So the source data was fine.

I checked the table column I was inserting into as well and confirmed it was defined as nvarchar(max), so no problem there.

The last thing I checked was the query I was using:

SELECT JSON_VALUE(@json, '$.FiveThousandAs')

If I run that on it's own, I reproduce the NULL I was seeing inserted into my table:

2018-09-15_18-26-27

JSON_VALUE is limiting

After a little bit more research, I discovered that the return type for JSON_VALUE is limited to 4000 characters.   Since JSON_VALUE is in lax mode by default, if the output has more than 4000 characters, it fails silently.

To force an error in future code I could use SELECT JSON_VALUE(@json, 'strict \$.FiveThousandAs')  so at least I would be notified immediately of an problem with my  query/data (via failure).

Although strict mode will notify me of issues sooner, it still doesn't help me extract all of the data from my JSON property.

(Side note: I couldn't define my nvarchar(max) column as NOT NULL because for some rows the value could be NULL, but in the future I might consider adding additional database validation with a check constraint).

OPENJSON

The solution to reading the entire 5000 character value from my JSON property is to use OPENJSON:

SELECT * 
FROM OPENJSON(@json) 
WITH (FiveThousandAs nvarchar(max) '$.FiveThousandAs')
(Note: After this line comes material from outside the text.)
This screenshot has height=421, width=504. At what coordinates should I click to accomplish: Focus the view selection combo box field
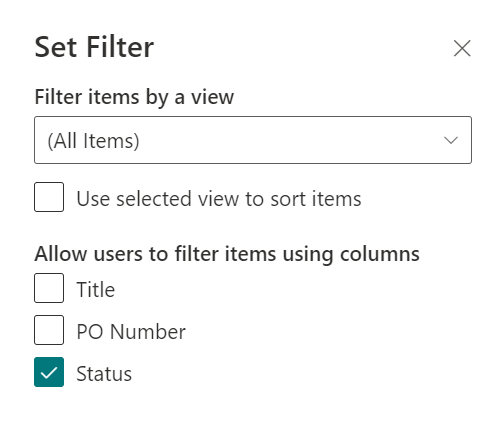[253, 140]
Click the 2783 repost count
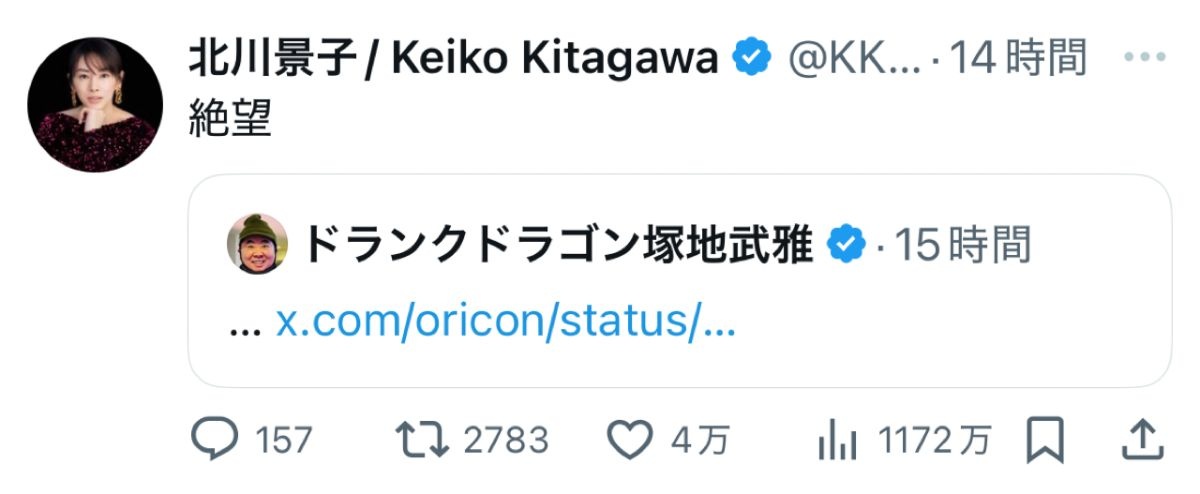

My insert query needed to be slightly refactored, but now I'm able to return any length value (as long as it's under 2gb).

In hindsight, I should have used OPENJSON() from the start: not only is it capable of parsing the full length values from JSON strings, but it performs significantly faster than any of the other SQL Server JSON functions.

As a best practice, I think I'm going to use OPENJSON by default for any JSON queries to avoid problems like this in the future.